[Dataset entries]
§

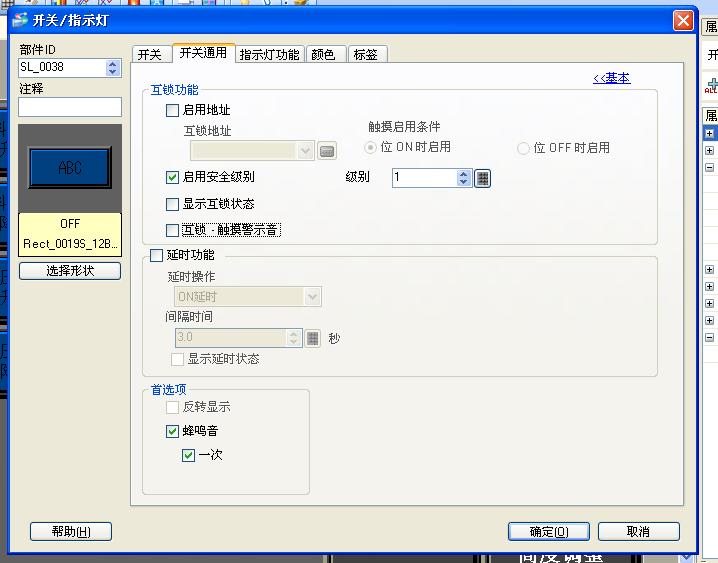Click the 级别 value spinner arrows
Viewport: 718px width, 563px height.
click(463, 178)
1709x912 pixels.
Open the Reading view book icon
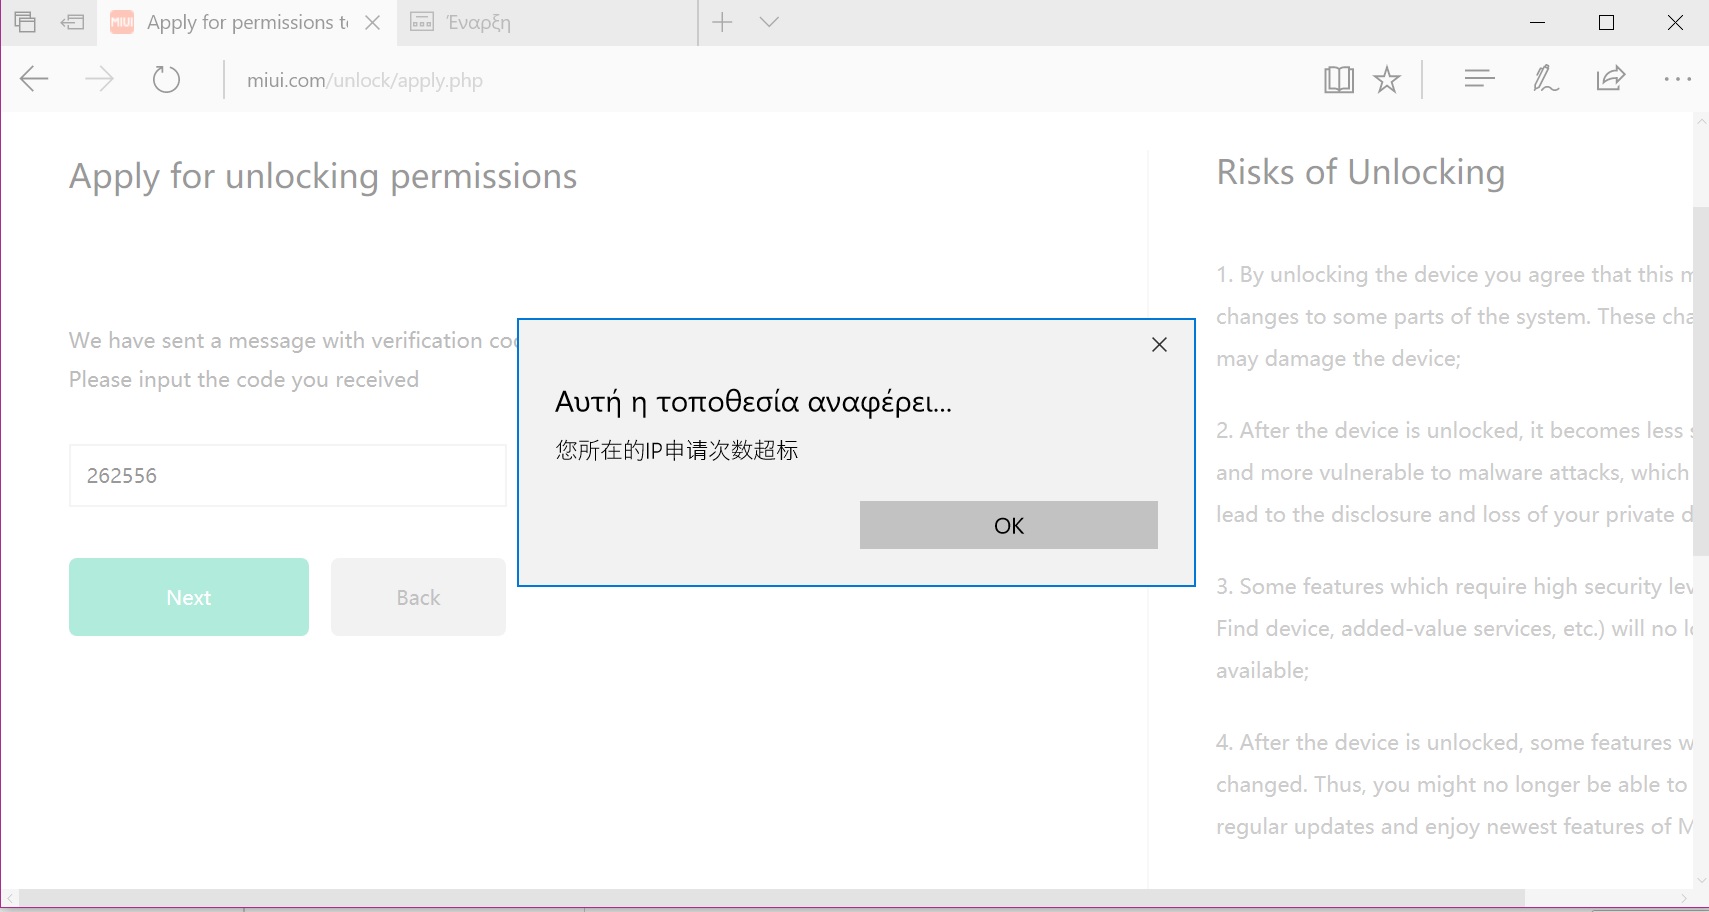tap(1338, 79)
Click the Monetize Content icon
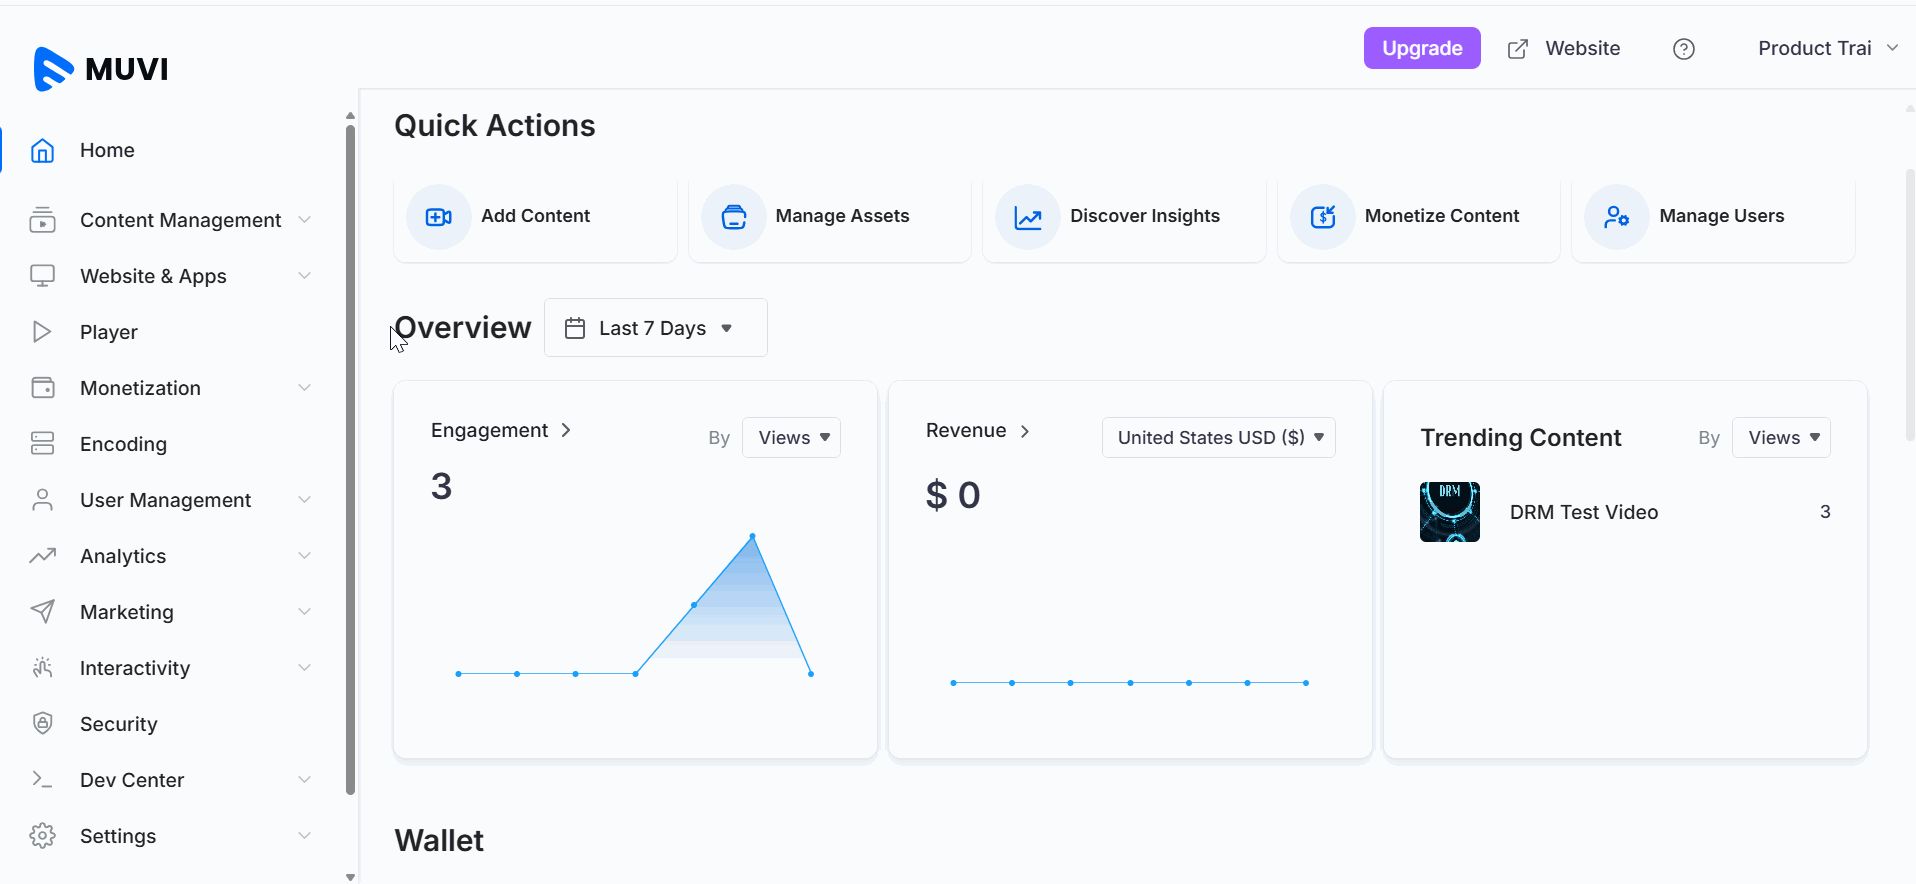This screenshot has height=884, width=1916. click(x=1322, y=217)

§

→ Assignment: Find the line that contains "Open the Reading view book icon" and repeat it, along with every line after it to the end of the data, exactly; drop the pictures.

→ Solution to this exercise:
Open the Reading view book icon
tap(1338, 79)
Click the Monetize Content icon
This screenshot has height=884, width=1916. click(x=1322, y=217)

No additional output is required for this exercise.